On the other hand the ability to correlate the clinical courses of the disease with MIS values is limited by the retrospective nature of studies and very small study populations. Larger prospective studies are required to address temporal sequence between serum MIS concentrations and the presence of tumour and staging. Furthermore, evidence that inhibin B has a greater sensitivity and specificity exists (61, 63). Major concerns over the inverse relationship between MIS and advanced GCTs have also been reported by Antonnen et al who found that MIS gene expression was significantly reduced in 87% of tumour sizes greater than 10cm (64). Further limitations of AMH in elderly women have also been reported very recently in elderly women with GCTs where serum levels of AMH were undetectable (65).
MIS has very important roles both physiologically as well as clinically. AMH is responsible for the regression of the Müllerian duct during male sexual differentiation, but it also plays a key role in females after birth.

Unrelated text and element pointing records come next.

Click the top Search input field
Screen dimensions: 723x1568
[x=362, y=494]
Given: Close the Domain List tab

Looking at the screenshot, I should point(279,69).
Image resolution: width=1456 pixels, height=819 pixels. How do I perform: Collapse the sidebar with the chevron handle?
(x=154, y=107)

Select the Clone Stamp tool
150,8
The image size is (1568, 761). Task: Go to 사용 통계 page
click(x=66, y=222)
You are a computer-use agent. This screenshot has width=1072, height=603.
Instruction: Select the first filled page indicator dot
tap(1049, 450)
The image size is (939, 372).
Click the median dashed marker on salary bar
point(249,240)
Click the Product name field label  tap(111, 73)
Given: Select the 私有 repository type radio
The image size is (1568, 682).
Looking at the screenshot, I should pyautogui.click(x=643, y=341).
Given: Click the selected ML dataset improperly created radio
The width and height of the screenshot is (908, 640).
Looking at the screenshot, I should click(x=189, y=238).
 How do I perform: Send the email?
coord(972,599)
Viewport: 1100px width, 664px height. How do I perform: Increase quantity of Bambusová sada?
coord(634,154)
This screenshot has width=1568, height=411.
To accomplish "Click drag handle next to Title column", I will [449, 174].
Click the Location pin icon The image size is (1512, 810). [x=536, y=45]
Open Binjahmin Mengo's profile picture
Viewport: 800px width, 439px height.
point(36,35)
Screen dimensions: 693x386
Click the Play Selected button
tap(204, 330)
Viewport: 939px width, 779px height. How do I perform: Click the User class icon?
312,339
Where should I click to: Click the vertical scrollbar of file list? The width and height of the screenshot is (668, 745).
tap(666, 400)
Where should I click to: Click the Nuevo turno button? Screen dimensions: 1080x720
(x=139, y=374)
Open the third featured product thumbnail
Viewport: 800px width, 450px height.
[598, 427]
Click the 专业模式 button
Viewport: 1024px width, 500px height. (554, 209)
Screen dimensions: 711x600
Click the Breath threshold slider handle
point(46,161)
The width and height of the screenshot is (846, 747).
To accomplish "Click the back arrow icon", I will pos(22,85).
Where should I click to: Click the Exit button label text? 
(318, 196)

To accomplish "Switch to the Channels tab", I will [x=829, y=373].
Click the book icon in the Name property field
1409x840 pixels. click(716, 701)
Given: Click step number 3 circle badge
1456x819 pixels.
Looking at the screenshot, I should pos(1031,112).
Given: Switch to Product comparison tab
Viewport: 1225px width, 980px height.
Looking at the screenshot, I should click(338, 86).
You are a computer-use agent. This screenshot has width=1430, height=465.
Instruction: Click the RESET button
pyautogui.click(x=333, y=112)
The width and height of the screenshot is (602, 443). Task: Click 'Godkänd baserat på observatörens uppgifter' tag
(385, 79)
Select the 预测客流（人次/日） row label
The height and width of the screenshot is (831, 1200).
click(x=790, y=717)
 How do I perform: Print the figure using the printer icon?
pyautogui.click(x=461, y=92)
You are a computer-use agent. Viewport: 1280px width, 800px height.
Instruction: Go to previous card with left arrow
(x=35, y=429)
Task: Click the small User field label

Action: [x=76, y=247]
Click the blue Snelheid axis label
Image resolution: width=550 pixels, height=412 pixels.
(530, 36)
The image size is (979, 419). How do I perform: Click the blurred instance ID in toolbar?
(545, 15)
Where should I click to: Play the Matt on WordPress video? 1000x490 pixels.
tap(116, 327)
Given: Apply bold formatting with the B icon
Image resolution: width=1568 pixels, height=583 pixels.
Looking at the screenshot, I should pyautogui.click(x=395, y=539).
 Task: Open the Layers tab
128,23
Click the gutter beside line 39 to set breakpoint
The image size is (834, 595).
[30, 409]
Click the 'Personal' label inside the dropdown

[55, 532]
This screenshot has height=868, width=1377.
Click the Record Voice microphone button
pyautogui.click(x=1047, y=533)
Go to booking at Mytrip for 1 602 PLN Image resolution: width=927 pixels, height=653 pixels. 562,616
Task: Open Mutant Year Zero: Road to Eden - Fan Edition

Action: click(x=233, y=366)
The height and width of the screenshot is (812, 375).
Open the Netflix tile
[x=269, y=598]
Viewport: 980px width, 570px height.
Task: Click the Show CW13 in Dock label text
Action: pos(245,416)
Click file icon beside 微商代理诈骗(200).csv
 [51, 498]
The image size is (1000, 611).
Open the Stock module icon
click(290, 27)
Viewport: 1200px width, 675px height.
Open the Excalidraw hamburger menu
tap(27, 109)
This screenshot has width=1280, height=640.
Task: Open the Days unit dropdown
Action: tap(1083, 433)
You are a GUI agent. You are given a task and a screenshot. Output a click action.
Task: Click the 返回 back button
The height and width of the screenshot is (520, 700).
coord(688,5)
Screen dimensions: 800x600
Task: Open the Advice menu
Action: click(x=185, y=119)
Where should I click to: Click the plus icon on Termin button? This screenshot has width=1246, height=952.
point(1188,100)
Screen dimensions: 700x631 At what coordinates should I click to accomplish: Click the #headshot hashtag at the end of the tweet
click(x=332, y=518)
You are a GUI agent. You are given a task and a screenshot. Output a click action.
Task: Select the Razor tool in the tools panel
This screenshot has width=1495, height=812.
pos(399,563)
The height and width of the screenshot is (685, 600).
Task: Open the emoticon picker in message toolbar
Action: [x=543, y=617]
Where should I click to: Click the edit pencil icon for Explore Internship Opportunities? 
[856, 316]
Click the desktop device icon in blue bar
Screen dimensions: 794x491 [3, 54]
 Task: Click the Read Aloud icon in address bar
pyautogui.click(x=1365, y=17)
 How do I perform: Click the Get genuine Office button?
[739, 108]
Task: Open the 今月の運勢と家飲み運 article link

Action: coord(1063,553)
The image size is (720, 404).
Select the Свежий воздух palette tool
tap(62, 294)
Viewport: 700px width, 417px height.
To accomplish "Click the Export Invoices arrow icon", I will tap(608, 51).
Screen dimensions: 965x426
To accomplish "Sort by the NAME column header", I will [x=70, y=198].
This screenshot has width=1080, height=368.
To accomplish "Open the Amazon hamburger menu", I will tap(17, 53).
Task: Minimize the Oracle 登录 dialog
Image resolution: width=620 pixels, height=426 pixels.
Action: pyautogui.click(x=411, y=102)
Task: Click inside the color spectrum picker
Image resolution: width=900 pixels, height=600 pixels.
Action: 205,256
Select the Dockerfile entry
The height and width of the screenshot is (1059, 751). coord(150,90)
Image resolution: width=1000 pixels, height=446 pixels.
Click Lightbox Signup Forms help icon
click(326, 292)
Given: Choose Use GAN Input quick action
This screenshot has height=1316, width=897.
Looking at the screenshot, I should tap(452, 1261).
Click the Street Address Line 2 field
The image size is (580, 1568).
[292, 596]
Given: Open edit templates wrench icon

AMH is produced exclusively by the graunola cells of the primary and pre-antral follicle is thought to directly inhibit initial recruitment of primordial follicles. It is very likely that as follicles produce increasing AMH as they progress through the pre-antral stage of folliculogenesis, they prevent the recruitment of other primordial follicles. AMH also plays a key inhibitory role in the cyclic recruitment stage of folliculogenesis by reducing the sensitivity of follicles to FSH.
As the expression of AMH strongly declines or becomes undetectable during the menopausal transition it can be used to predict the onset of menopause and more importantly assess the ovarian reserve of females undergoing IVF treatment. AMH correlates very well with AFC which is readily used to detect ovarian reserve and can be used as a replacement or as an aid.
AMH is highly elevated in patients with PCOS because of increased growing follicles and increased production per granulosa cell. AMH can be a very useful diagnostic tool for PCOS since it has little cycle variability, very good specificity, lacks hormonal suppression in treatment and provides prognostic information to diagnosis. AFC on the other hand is more sensitive and there are concerns that AMH levels correlate with anovulatory cycles and not necessarily PCOS. Taking everything into account AMH as an additional diagnostic tool would be more reasonable rather than a replacement.
Early studies have suggested that AMH hormone provides a very sensitive and specific predictive value for initial diagnosis and predicting remissions of GCTs. Most of these studies are retrospective and small-scaled however. Larger and longer follow ups are required before it can be potentially implemented in clinical practise.